→ Recorded data
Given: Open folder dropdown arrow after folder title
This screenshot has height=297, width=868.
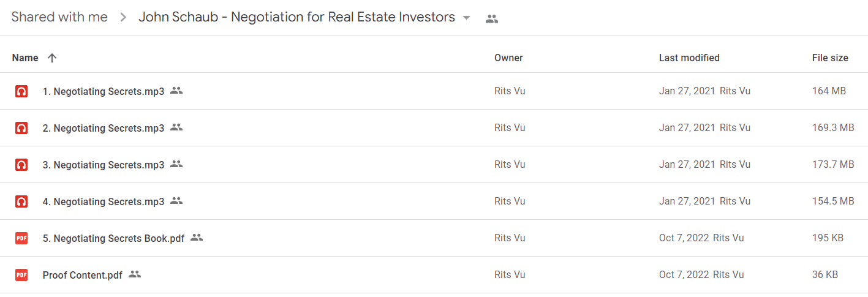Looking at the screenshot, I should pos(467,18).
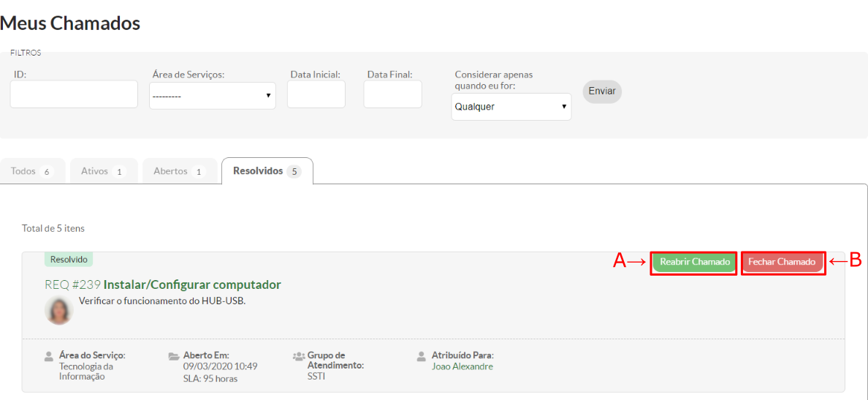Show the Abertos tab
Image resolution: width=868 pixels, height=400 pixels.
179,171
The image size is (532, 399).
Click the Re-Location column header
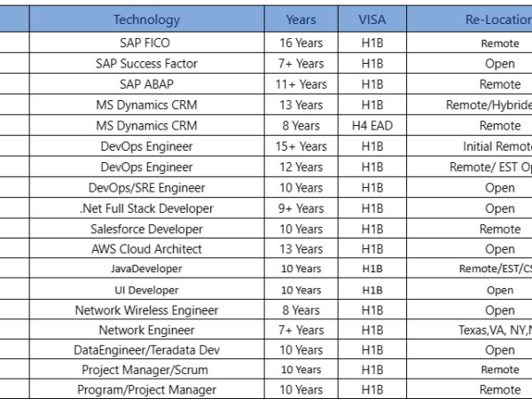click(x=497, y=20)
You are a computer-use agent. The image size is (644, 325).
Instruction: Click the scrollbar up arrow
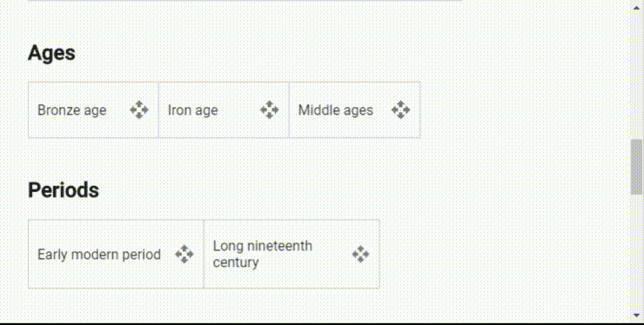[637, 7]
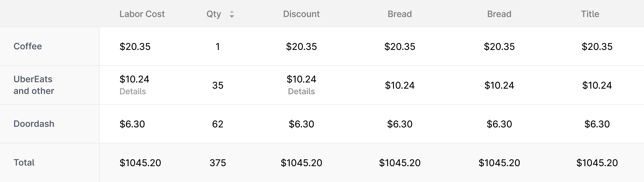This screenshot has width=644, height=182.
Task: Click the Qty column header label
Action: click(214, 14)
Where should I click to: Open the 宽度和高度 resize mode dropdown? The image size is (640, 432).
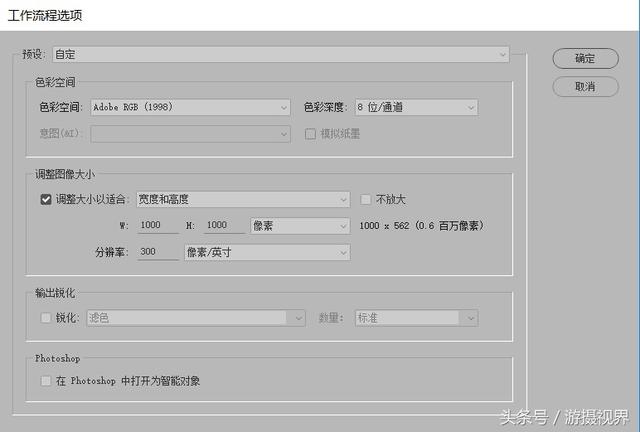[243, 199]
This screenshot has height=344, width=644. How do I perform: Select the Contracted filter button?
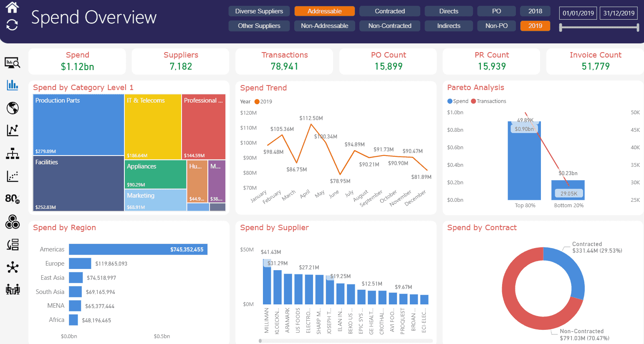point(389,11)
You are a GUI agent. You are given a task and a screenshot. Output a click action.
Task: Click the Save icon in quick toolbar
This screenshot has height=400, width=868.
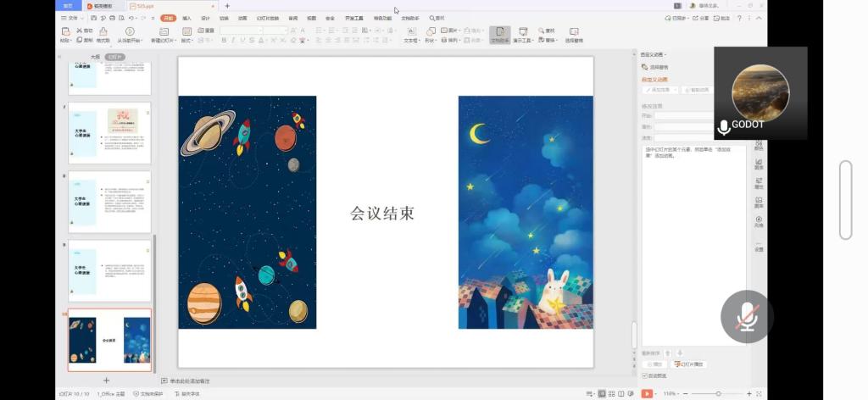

→ Task requirements
Please go through the data and copy each line containing the word "agent".

→ Exercise answer
You are a computer-use agent. The image size is (644, 325).
You are a GUI agent. You are given a task and a screenshot. Output a click action.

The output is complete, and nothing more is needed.